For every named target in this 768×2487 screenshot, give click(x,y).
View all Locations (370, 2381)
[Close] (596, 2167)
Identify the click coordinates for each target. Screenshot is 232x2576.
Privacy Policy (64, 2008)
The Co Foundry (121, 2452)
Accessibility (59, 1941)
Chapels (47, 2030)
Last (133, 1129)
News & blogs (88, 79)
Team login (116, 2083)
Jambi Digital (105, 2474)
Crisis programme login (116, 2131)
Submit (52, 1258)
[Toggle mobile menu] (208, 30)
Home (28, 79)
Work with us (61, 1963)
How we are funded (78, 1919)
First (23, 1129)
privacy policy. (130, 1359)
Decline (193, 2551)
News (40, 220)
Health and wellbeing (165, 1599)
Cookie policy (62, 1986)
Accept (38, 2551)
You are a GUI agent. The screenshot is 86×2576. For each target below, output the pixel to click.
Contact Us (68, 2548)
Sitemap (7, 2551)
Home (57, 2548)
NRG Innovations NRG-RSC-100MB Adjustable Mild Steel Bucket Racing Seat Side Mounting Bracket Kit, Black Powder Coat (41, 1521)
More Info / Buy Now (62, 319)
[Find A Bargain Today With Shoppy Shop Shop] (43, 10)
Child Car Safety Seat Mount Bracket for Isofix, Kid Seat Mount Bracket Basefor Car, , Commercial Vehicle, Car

- **What needs to be done**:
When you answer, retype all of the material exactly as it appears above.

- **Completed task**:
For every named target in this 768×2487 screenshot, give click(x,y).
View all Locations (370, 2381)
[Close] (596, 2167)
Identify the click coordinates for each target. Screenshot is 232x2576.
Privacy Policy (64, 2008)
The Co Foundry (121, 2452)
Accessibility (59, 1941)
Chapels (47, 2030)
Last (133, 1129)
News & blogs (88, 79)
Team login (116, 2083)
Jambi Digital (105, 2474)
Crisis programme login (116, 2131)
Submit (52, 1258)
[Toggle mobile menu] (208, 30)
Home (28, 79)
Work with us (61, 1963)
How we are funded (78, 1919)
First (23, 1129)
privacy policy. (130, 1359)
Decline (193, 2551)
News (40, 220)
Health and wellbeing (165, 1599)
Cookie policy (62, 1986)
Accept (38, 2551)
You are a GUI agent. The screenshot is 86×2576. For each target below, output the pixel to click.
Contact Us (68, 2548)
Sitemap (7, 2551)
Home (57, 2548)
NRG Innovations NRG-RSC-100MB Adjustable Mild Steel Bucket Racing Seat Side Mounting Bracket Kit, Black Powder Coat (41, 1521)
More Info / Buy Now (62, 319)
[Find A Bargain Today With Shoppy Shop Shop] (43, 10)
Child Car Safety Seat Mount Bracket for Isofix, Kid Seat Mount Bracket Basefor Car, , Commercial Vehicle, Car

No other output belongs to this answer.